SOURCE PASSAGE:
-----
Although there are thousands of successful companies and leaders, only a few ever really change the world. What makes these different from the rest?
They start with WHY – the vision and mission behind their efforts. Starting with WHY yields benefits like a more inspired team, more loyal customers, and enduring long-term success. In Start With Why, learn how to discover your WHY and communicate it through your organization and to the outside world.
1-Page Summary of Start With Why
_Start With Why _covers everything you need to know about creating an organization that puts its values at the center of its business. The core concept is simple and straightforward: great businesses know _why _they’re doing what they’re doing—and they use that mission as their guiding principle.
Given this goal, _Start With Why _covers three aspects of WHY: 1) defining your WHY, 2) understanding how your WHY affects your company on all levels, and 3) making sure you stay focused on your WHY in the long-term.
Defining Your Why
Your WHY is your central belief. It’s the concept that motivates you to get out of bed in the morning. In terms of an organization, it’s the reason you’re in business.
The WHY leads to the HOW and the WHAT:
- **The WHY: **This is the vision of your company. It’s the motivation behind your service or product. It’s the mission that you stand for.
-----
RAW DATA:

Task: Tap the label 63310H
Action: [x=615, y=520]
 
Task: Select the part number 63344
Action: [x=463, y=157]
-----
TASK INSTRUCTIONS:
1 – Copy the Start With Why summary starting at "Although there are" and ending at "the outside world.", changing "customers" to "clients".
2 – Please extend the Start With Why summary past its last sentence.
The data can be set aside.

EXPECTED ANSWERS:
1 –
Although there are thousands of successful companies and leaders, only a few ever really change the world. What makes these different from the rest?
They start with WHY – the vision and mission behind their efforts. Starting with WHY yields benefits like a more inspired team, more loyal clients, and enduring long-term success. In Start With Why, learn how to discover your WHY and communicate it through your organization and to the outside world.

2 –
- The HOW: The HOW are the practical steps you need to take to achieve your WHY. The HOW is the practical, operational knowledge that brings the vision to life.
- The WHAT: The WHAT is the product or service your selling. It’s the tangible part of your company, and it’s also the easiest to identify.
As an example, we’ll use technology company Apple:
- WHY: We think differently. We want to challenge the status quo.
- HOW: The way we do this is by making products that are easy to use, elegant, and well designed.
- WHAT: And we just happen to make computers as our products.
The Golden Circle
These three elements form The Golden Circle. The Golden Circle looks like a target, where the WHY is the bullseye, the HOW is the middle ring, and the WHAT is the exterior ring.** When you start with WHY, you build your company’s message from the inside out. **As a result, customers want to engage with your product because they believe in it. They become loyal to you and your company, which builds your brand and spreads your message.
Don’t Start with WHAT
Unfortunately, most companies don’t start with WHY. That’s because starting with WHY is hard. It involves a lot of introspection, inspiration, vision, and clarity.
Instead, most companies start with WHAT. As the most superficial layer, it’s the easiest to identify and communicate.
As a thought experiment, consider Tom, a man going on a date. When he sits down, he starts with his WHAT: “I’m a really successful person. I own a BMW and my best friends are all CEOs or models. I’m rich and I can buy you lots of nice things.”
Obviously, Tom sounds obnoxious, the kind of person who wouldn’t get a second date. Surprisingly, companies communicate exactly like this: “Our product has the best features. Our customers are the biggest companies in the world. We’re making a lot of money, and you should buy our product too.”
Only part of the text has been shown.